### Enunciado
Transcribe literalmente el fragmento sobre las mujeres en el poder, desde "El problema para" hasta "la tripa masculina.".

### Fragmento del documento
----

No se trata de un revival cincuentero de los cariocas. La misma comparación se hizo también en Argentina entre la Sra. K y la esbelta y sonriente Sra. Macri. O en la polémica caricatura que ilustró a Michelle Obama robusta y con un insinuante bulto entre las piernas, y a una curvilínea Melania Trump acompañada del lema: "Las primeras damas volverán a ser como antes". O bien una de la últimas columnas del chileno Sergio Melnick en el diario La Tercera, donde hace un recorrido comparativo entre Dilma y Bachelet, escudriñando los rasgos en común que habrían provocado la debacle política. Y la primera similitud que encuentra, tras un esfuerzo intelectual que debió dejarlo extenuado, es que ambas son mujeres, y no de cualquier tipo, sino con un pasado político activo y, además, ¡combativo!

El problema para cierta moral es, lisa y llanamente, la mujer en el poder, como si fuese un lugar ilegítimo. No se explica de otra manera que las críticas, sean ideológicas o a la gestión, suelan ir acompañadas de una alusión de género. Como si la vía regia de una mujer para acceder a lo fálico -el bastón de mando- fuera ser lo suficientemente atractiva para que le ensarten la tripa masculina.

Tal moral sigue existiendo en cada curva de la ciudad. Quizás lo nuevo es el revival de este discurso en lo público de manera impúdica. Y no sólo por boca de los hombres, sino también de nuestras congéneres, volviendo inevitable la pregunta de por qué, frente a nuestras nobles intenciones de justicia de género, aparecen estas traiciones; sentimos lo mismo que debe sentir una izquierda progresista cuando su pueblo amenaza con votar por Donald Trump.

Marcela Temer cumple la fantasía pornográfica de la idealización masculina: puta en la cama, dama en el salón y sirvienta en la cocina. ¿No es eso lo que quiere decir "bella, recatada y doméstica"?

El artículo de la revista brasilera sobre la chica Temer fue duramente cuestionado por grupos feministas, aclarando, eso sí, que su crítica no apunta a Marcela sino a la línea editorial de la publicación. Quizás sea por defecto profesional de psicoanalista, pero sospecho que tal aclaración es similar al desplazamiento que hacen los pacientes en el diván: "mi problema no es A, es B", para que luego a la vuelta de la esquina descubran que el asunto siempre se trató de A. Y en este caso, soy capaz de afirmar que el problema sí es ella, la mujer que lleva el nombre del marido marcado con sangre en la nuca y su apellido impostado para circular en lo social. Básicamente porque cumple la fantasía pornográfica de la idealización masculina: puta en la cama, dama en el salón y sirvienta en la cocina. ¿No es eso lo que quiere decir "bella, recatada y doméstica"?

A mi juicio, la falta de la mujer Temer es su adecuación a un imperativo que no le es propio. Trabajar el culo, que no es ningún pecado, para luego recalcar -porque por algo nos enteramos, le interesa que nos quede bien claro- que es mojigata. Supongo que debe ajustar cuentas con el hecho de ser una modelo 43 años menor que el señor con el que se casó, para que nadie piense lo que todos sabemos de tal transacción: poder por carne. Sabemos que él no la elige por ser la señorita de San Nicolás, esa que sabe coser y bordar. Transacción que suena políticamente incorrecta, pero que existe, sobre todo porque las mujeres hemos tenido que elaborar estrategias más sofisticadas, como la seducción, en un mundo históricamente dominado por el garrote. El problema de la moral de la mosca muerta es que traiciona a su género en la medida que confirma la fantasía nefasta de que somos ganado tatuado con el nombre de nuestro amo. Y por cada Marcela Temer que accede al poder por esa vía, hay cien que quedan en el campo de batalla, empobrecidas, denigradas, y en el caso extremo, muertas.

----

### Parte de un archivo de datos
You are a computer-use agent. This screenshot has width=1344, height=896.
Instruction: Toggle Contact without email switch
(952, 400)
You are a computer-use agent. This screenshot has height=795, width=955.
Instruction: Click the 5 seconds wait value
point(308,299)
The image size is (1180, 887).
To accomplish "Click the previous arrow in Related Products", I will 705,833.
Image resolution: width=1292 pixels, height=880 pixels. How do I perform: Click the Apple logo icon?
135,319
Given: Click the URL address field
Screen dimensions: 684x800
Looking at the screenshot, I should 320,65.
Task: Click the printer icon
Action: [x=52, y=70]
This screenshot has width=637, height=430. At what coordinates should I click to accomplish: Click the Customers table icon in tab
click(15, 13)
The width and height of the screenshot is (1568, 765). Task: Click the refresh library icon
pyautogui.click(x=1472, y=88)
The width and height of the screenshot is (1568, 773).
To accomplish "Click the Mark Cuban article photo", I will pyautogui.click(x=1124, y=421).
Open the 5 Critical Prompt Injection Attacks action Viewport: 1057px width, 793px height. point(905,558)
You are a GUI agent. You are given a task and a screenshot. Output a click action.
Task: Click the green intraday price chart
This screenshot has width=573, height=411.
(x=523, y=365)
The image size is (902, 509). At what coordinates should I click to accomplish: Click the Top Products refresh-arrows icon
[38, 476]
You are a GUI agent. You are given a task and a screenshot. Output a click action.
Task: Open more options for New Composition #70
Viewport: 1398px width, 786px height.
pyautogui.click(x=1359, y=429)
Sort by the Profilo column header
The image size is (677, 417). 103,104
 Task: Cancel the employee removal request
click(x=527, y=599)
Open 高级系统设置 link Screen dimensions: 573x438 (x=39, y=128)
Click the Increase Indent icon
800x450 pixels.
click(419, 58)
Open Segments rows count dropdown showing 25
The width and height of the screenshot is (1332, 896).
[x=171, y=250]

----

### Respuesta
El problema para cierta moral es, lisa y llanamente, la mujer en el poder, como si fuese un lugar ilegítimo. No se explica de otra manera que las críticas, sean ideológicas o a la gestión, suelan ir acompañadas de una alusión de género. Como si la vía regia de una mujer para acceder a lo fálico -el bastón de mando- fuera ser lo suficientemente atractiva para que le ensarten la tripa masculina.